Awareness Through Movement® – A Truly Slow Movement

S-L-O-W…. slow food, slow money, slow parenting, slow travel, slow art and slow body movements are just a few examples of a new trend which Wikipedia defines as a cultural shift toward slowing down life’s pace. Our current life style is hurried, busy, with lots to do.  Our advances in technology continue to speed us down the fast lane.  This isn’t necessarily all bad but we do need balance and the slow movement may have much to offer.

Moving our bodies slowly with awareness through such modalities as tai chi, qi gong, yoga and the Feldenkrais Method® have been shown to be beneficial for dealing with stress.  There are also a growing number of pain clinics and Integrative Health centers that offer slow movement, awareness-based modalities for pain including pain caused by cancer and cancer treatments, rheumatoid arthritis, fibromyalgia, multiple sclerosis, and other conditions. “Some experts suggest that these slow methods…increase the parasympathetic relaxation response which in turn reduces the stress response, promotes immune function that inhibits inflammation and stimulates healing…Slow movement is like Slow Food in which all acts related to eating – shopping, preparing, ingesting, and digesting – are done with awareness and presence.” (Slow Movement with Awareness: Better than Exercise? by Alan Fogel)

The Feldenkrais Method® group classes called Awareness Through Movement® is slow movement. In these classes you are encouraged to move slowly, to take time to feel how you are moving and assimilate it. The movement sequences that are taught are unusual or novel.  This encourages you to break free from the habitual ways that you move.  It also encourages you to feel how you are moving in order to become aware of yourself.

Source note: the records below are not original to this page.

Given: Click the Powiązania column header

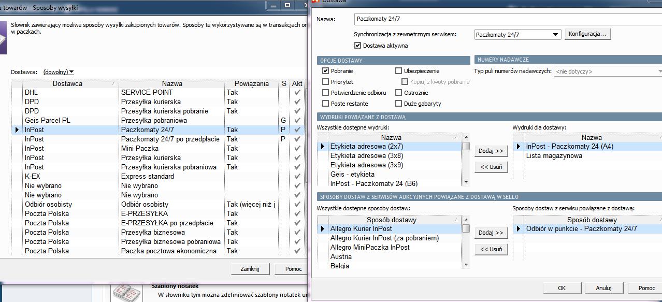Looking at the screenshot, I should click(251, 83).
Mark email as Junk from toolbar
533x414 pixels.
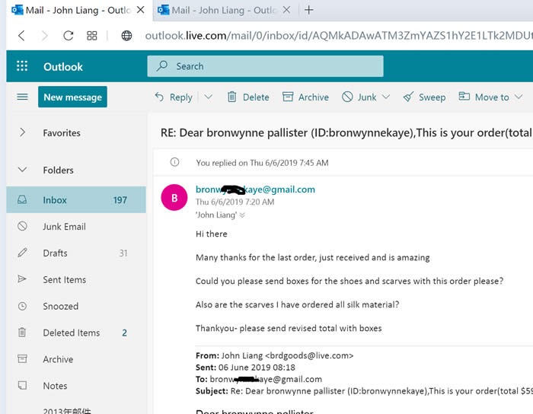(x=359, y=97)
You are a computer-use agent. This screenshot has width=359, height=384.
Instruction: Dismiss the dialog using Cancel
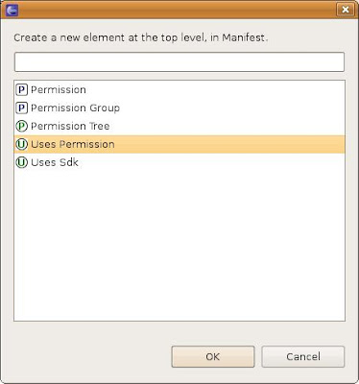coord(303,356)
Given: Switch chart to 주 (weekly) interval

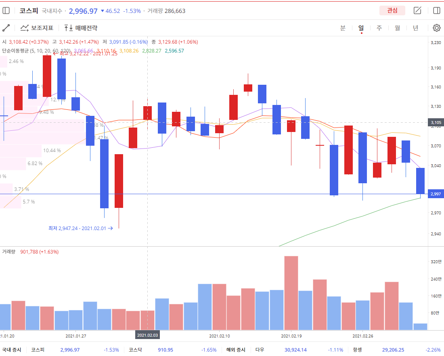Looking at the screenshot, I should tap(379, 28).
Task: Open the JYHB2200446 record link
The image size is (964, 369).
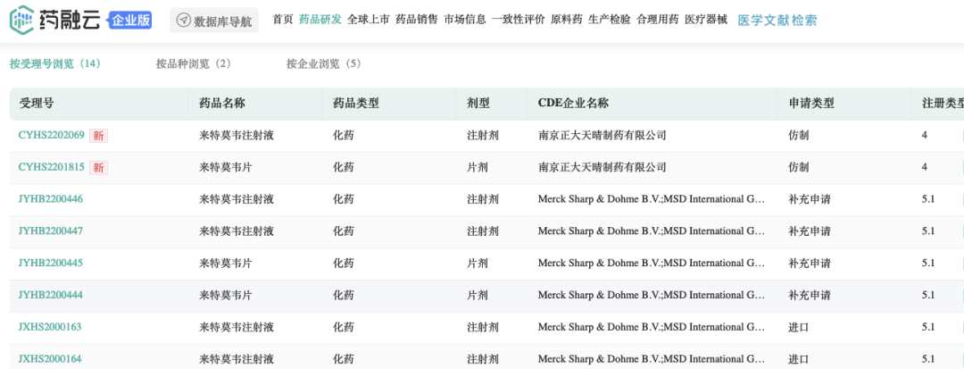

Moving slowly also allows you to notice if you are using unnecessary effort, what I refer to as parasitic action.  A simple example of this might be holding your breath while you are learning a new movement or activity, or even tightening your jaw, or clenching your fist.

Research and evidence suggest that it is not only moving slowly that is beneficial—but it is moving slowly with awareness. Awareness of how we act is essential if we are to change.  The Awareness Through Movement® aspect of the Feldenkrais Method® helps us to actually use movement to become aware of our thinking, sensations, feelings and how we move (It’s not Awareness OF Movement, but Awareness THROUGH Movement).  The way we act/move can change once we are aware of what we are doing.  That was one of the brilliant realizations of Moshe Feldenkrais over 50 years ago that led to the development of the Feldenkrais Method®. With ample research now supporting this understanding, perhaps the Slow Movement Movement is ready to gather momentum.